## Directions for this task:
Please return the material word for word, starting at the line that contains "Describe the element at coordinates (265, 499)" and ending at the final line of the material.

* * * * * * * * *

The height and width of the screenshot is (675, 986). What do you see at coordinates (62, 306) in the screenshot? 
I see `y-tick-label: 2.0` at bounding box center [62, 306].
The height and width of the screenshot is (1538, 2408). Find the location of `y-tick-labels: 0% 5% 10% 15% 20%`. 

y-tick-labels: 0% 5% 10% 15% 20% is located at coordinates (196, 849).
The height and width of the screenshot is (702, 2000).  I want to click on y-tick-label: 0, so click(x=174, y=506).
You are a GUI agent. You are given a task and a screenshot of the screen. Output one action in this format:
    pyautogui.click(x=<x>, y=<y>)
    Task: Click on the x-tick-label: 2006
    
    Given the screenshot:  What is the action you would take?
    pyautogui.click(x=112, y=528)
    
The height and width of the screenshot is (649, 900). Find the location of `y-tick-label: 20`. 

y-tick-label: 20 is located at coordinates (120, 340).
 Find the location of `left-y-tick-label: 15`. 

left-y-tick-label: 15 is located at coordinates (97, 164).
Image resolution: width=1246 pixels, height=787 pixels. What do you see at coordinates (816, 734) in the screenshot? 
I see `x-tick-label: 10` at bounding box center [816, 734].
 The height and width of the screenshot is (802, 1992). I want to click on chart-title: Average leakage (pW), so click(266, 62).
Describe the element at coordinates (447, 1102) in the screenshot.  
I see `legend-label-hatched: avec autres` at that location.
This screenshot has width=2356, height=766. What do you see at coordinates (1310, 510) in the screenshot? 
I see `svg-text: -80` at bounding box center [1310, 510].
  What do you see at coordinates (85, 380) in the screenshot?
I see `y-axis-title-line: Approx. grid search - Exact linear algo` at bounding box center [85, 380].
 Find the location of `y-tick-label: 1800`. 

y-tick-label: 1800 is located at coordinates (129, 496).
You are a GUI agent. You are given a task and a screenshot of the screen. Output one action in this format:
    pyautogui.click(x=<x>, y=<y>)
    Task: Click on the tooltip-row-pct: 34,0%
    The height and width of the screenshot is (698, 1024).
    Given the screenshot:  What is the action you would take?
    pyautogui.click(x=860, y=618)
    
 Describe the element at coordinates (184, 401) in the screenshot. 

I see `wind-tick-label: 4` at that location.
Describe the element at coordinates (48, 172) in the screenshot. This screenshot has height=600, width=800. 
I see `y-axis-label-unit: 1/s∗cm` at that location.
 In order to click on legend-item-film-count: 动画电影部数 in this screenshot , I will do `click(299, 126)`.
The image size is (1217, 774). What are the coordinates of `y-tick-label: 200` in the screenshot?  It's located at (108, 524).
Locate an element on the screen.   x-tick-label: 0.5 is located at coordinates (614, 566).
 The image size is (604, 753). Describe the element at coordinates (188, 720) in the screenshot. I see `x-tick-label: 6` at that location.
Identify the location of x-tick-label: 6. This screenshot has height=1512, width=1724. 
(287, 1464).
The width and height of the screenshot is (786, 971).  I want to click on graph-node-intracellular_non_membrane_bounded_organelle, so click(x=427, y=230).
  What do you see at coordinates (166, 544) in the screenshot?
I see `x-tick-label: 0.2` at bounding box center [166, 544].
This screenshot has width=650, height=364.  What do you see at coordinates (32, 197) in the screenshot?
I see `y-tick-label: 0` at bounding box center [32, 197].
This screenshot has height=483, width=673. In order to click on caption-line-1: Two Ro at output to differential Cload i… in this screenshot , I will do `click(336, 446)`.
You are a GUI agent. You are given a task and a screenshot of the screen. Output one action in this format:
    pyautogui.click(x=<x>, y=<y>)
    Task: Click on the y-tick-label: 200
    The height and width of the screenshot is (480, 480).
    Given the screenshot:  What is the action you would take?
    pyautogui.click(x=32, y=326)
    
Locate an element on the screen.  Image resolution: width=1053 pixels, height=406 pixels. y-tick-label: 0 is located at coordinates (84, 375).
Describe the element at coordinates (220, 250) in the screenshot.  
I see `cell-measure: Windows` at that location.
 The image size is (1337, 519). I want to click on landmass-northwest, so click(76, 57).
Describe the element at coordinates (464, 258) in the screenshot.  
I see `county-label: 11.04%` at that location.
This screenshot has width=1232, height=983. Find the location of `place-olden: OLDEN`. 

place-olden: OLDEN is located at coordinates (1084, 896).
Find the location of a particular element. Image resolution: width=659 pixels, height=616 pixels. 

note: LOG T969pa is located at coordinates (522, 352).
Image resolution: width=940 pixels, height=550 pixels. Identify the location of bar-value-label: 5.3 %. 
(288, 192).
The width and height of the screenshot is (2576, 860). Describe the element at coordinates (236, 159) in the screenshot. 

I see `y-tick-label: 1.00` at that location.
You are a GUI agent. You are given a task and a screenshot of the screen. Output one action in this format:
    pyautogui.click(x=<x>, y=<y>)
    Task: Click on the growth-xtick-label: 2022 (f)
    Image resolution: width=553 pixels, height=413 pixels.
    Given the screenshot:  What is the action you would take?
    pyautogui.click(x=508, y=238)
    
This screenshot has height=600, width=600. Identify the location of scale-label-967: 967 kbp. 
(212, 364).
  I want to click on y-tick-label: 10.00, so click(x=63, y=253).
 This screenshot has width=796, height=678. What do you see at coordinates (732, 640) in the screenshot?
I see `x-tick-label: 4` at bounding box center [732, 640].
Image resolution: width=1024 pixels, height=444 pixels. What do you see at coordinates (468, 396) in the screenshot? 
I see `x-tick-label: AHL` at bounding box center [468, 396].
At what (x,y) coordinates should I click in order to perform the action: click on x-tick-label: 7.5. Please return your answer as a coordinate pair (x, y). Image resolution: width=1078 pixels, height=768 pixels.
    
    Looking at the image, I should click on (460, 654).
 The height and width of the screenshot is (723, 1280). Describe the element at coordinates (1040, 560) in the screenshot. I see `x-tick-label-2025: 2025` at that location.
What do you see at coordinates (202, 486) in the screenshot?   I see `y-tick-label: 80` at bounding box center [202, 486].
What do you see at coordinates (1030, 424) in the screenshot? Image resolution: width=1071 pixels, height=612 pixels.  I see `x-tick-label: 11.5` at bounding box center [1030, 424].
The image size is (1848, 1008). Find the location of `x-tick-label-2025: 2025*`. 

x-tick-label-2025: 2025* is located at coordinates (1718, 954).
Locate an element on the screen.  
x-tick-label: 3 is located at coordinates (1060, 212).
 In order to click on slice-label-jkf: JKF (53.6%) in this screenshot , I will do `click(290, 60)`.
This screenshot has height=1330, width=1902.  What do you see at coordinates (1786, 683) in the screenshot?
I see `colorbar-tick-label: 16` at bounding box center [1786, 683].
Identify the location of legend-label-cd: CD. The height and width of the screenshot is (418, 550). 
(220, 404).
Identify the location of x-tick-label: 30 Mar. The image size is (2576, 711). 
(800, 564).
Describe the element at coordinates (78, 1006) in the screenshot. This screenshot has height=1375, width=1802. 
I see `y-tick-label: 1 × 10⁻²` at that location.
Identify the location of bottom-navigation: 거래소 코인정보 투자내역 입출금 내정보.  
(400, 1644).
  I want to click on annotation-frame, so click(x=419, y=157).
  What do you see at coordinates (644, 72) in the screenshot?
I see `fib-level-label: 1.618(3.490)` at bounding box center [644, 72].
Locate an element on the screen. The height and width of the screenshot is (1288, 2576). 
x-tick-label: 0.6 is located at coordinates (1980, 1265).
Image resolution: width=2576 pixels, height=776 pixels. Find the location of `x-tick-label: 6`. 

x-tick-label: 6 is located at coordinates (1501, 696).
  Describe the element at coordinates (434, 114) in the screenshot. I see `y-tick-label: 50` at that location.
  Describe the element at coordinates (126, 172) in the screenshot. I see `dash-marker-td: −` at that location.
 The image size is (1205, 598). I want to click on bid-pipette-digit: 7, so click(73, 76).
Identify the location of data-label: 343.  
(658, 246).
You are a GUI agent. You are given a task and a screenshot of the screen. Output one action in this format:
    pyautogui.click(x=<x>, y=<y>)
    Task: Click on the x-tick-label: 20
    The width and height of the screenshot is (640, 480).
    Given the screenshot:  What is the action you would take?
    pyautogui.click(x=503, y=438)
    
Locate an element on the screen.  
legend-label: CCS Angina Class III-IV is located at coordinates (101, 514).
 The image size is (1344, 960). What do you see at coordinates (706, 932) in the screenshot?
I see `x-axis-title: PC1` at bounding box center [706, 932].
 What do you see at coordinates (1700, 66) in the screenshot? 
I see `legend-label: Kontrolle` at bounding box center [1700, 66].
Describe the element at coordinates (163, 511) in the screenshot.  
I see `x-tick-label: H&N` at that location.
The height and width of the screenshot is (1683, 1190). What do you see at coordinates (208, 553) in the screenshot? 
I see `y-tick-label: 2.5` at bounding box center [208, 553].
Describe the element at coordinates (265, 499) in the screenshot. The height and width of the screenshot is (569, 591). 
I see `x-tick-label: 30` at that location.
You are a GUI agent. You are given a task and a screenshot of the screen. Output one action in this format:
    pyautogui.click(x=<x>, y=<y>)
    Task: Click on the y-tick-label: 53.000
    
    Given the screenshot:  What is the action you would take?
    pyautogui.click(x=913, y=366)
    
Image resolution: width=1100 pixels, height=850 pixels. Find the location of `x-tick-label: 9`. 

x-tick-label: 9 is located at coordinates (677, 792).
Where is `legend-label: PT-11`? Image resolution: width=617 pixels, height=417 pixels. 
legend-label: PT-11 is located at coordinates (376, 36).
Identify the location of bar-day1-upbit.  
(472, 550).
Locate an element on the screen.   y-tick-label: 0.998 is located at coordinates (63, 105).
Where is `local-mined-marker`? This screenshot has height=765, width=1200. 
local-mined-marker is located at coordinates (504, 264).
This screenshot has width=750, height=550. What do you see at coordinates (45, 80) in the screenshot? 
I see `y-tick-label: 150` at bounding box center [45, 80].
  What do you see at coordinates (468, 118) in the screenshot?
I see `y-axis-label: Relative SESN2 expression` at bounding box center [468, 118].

* * * * * * * * *

## Expected output:
Describe the element at coordinates (265, 499) in the screenshot. The height and width of the screenshot is (569, 591). 
I see `x-tick-label: 30` at that location.
You are a GUI agent. You are given a task and a screenshot of the screen. Output one action in this format:
    pyautogui.click(x=<x>, y=<y>)
    Task: Click on the y-tick-label: 53.000
    
    Given the screenshot:  What is the action you would take?
    pyautogui.click(x=913, y=366)
    
Image resolution: width=1100 pixels, height=850 pixels. Find the location of `x-tick-label: 9`. 

x-tick-label: 9 is located at coordinates (677, 792).
Where is `legend-label: PT-11`? Image resolution: width=617 pixels, height=417 pixels. 
legend-label: PT-11 is located at coordinates (376, 36).
Identify the location of bar-day1-upbit.  
(472, 550).
Locate an element on the screen.   y-tick-label: 0.998 is located at coordinates (63, 105).
Where is `local-mined-marker`? This screenshot has height=765, width=1200. 
local-mined-marker is located at coordinates (504, 264).
This screenshot has width=750, height=550. What do you see at coordinates (45, 80) in the screenshot? 
I see `y-tick-label: 150` at bounding box center [45, 80].
  What do you see at coordinates (468, 118) in the screenshot?
I see `y-axis-label: Relative SESN2 expression` at bounding box center [468, 118].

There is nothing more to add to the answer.